*Gegeven opdracht 1*
Beantwoord de volgende vragen over het paginafragment:
(a) Hoeveel Joden vermoordden de Duitsers in Sjklov?
(b) Hoeveel Joden werden tijdens de Holocaust in Wit-Rusland vermoord?
(c) In wiens opdracht werden Joodse scholen gesloten?

*Paginafragment*

Hoe de Joden uit Berezino verdwenen
De Duitsers moordden tijdens de Tweede Wereldoorlog tientallen Wit-Russische dorpen uit. De bewoners vonden op gruwelijke wijze de dood. Vooral Joden waren het slachtoffer.
Het gebeurde niet ver van Mstislaw, in Wit-Rusland. „Onderweg zag het zwart van de soldaten en burgers”, schrijft Orlando Figes in zijn boek ”Fluisteraars. Leven onder Stalin”. De Sovjetlegers trokken zich terug richting Smolensk, terwijl de nazi’s oprukten. Sovjetofficier Simonov zag vrouwen, kinderen, bejaarden, velen van hen Joods, die zich bepakt en bezakt, te voet en op allerlei wagens en karren, in oostelijke richting haastten.
Hij trok door Sjklov en Orsja, stille provinciestadjes waar veel Joodse families woonden. Toen Simonov bij een huis in Sjklov om wat water aanklopte, vroegen de Joden die er woonden hem angstig of hij dacht dat ze beter op de vlucht konden slaan. Hij adviseerde hun te blijven en zei dat de Duitsers al door het Rode Leger het land uit zouden zijn gejaagd voordat ze Sjklov konden bereiken. Enkele dagen later vielen de Duitsers Sjklov binnen. Ze vermoordden bijna alle Joden, zo’n 6000 mannen, vrouwen en kinderen: ze schoten hen dood en gooiden de lichamen in een kuil buiten de stad.
Direct na de Tweede Wereldoorlog vertelden de dove kinderen in de kloosterschool van Mstislaw wat ze hadden gezien. De beelden konden niet meer uit hun geheugen worden gewist. Het was een verhaal zonder woorden.
Overal in Wit-Rusland werden Joden vermoord. In Mstislaw en in Minsk, in Babruisjk, Berezino, Vitebsk, Pinsk en vele dorpen, zoals Schedrin. In de meeste steden was meer dan de helft van de bevolking Joods. Op het platteland, in de dorpen, lag dit percentage nog veel hoger. Tijdens de Holocaust werden er 800.000 Joden vermoord, op dat moment 90 procent van de totale Joodse bevolking in het land.
De Joden waren nooit echt welkom in Rusland. Vanaf de middeleeuwen werden ze vervolgd en buitengesloten. In opdracht van Stalin werden Joodse scholen gesloten en Joodse leiders geëxecuteerd.
Een deel van de Wit-Russen sloot zich aan het begin van de Tweede Wereldoorlog aan bij de Duitsers, omdat ze hoopten zich met Duitse hulp van de Sovjet-Unie af te kunnen scheiden en een zelfstandige staat te kunnen vormen. De Duitse bezetters waren echter wreed; Wit-Russen werden vaak als minderwaardige slaven gezien. Toen de oorlog voorbij was, was de helft van de bevolking vermoord of gedeporteerd.

*Aangeleverde gegevens*
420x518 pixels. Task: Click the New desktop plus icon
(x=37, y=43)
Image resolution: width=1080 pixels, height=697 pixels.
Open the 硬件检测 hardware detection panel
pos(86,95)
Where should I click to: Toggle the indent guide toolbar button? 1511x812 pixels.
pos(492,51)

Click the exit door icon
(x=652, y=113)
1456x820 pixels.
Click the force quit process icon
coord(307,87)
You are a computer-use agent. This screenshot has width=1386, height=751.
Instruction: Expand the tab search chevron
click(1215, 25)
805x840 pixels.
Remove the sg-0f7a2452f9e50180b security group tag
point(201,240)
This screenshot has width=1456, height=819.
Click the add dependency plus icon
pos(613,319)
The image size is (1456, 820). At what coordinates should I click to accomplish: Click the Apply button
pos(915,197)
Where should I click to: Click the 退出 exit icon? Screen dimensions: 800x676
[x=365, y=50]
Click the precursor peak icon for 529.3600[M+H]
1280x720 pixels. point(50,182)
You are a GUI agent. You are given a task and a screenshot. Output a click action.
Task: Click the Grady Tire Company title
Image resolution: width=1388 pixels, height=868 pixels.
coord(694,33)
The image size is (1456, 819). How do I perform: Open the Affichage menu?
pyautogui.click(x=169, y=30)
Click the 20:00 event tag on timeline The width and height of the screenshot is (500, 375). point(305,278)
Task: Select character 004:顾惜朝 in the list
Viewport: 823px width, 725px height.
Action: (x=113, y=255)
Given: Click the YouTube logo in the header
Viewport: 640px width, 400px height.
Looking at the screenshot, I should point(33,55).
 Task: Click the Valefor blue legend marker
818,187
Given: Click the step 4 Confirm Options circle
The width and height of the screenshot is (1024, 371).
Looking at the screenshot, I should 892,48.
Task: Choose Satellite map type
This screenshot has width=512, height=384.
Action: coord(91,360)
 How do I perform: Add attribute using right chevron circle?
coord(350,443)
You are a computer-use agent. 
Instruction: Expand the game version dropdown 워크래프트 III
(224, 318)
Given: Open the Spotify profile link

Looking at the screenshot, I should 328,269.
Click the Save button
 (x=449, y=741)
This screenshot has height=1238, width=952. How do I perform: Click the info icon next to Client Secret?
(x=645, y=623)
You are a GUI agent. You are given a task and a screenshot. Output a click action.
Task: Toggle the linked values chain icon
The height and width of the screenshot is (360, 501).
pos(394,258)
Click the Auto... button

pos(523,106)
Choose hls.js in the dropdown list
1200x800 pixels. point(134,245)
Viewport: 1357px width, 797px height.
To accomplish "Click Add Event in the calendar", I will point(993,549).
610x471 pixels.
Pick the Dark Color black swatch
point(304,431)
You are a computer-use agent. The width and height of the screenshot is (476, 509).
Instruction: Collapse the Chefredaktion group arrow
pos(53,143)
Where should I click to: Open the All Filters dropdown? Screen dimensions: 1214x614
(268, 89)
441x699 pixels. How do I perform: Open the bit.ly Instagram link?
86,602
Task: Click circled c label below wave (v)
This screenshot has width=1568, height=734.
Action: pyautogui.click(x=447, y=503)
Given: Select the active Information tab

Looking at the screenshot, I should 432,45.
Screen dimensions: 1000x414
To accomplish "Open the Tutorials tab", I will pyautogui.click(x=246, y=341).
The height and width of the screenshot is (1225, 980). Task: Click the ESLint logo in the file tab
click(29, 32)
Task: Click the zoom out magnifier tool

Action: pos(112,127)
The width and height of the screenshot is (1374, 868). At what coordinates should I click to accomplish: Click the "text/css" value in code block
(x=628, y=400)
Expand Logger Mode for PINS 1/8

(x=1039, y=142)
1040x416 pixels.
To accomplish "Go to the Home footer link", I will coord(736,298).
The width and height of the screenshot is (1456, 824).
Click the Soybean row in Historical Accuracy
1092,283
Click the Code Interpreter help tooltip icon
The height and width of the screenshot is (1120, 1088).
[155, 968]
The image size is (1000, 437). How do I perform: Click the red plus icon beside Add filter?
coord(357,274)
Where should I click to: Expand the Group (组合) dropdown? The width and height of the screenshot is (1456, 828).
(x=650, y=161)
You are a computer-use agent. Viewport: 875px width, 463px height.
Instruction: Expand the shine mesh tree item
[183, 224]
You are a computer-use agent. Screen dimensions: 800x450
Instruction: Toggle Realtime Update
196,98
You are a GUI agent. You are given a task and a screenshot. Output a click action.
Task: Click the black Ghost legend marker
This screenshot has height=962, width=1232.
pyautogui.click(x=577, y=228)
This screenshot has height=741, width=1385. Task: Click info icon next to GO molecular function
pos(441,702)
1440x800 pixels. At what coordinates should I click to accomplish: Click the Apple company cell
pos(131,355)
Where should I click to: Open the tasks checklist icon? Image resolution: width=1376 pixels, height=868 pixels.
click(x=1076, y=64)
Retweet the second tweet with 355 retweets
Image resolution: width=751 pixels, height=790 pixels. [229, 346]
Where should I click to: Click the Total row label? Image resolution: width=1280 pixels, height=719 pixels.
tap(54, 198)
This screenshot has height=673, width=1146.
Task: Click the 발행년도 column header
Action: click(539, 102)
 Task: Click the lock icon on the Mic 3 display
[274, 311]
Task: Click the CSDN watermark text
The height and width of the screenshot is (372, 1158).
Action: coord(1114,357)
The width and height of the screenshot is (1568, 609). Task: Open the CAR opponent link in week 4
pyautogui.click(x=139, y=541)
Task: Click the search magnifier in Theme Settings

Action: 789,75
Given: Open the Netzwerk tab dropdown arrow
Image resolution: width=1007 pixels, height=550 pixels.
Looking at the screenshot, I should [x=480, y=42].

*Gegeven opdracht 2*
Schrijf alstublieft uit de records letterlijk de regels over, van de regel met "Task: Click the Valefor blue legend marker" tot en met de regel met "(x=449, y=741)".

*Volledige uitvoer 1*
(a) Zo'n 6000 mannen, vrouwen en kinderen.
(b) 800.000, op dat moment 90 procent van de totale Joodse bevolking in het land.
(c) In opdracht van Stalin.

*Volledige uitvoer 2*
 Task: Click the Valefor blue legend marker
818,187
Given: Click the step 4 Confirm Options circle
The width and height of the screenshot is (1024, 371).
Looking at the screenshot, I should 892,48.
Task: Choose Satellite map type
This screenshot has width=512, height=384.
Action: coord(91,360)
 How do I perform: Add attribute using right chevron circle?
coord(350,443)
You are a computer-use agent. 
Instruction: Expand the game version dropdown 워크래프트 III
(224, 318)
Given: Open the Spotify profile link

Looking at the screenshot, I should 328,269.
Click the Save button
 (x=449, y=741)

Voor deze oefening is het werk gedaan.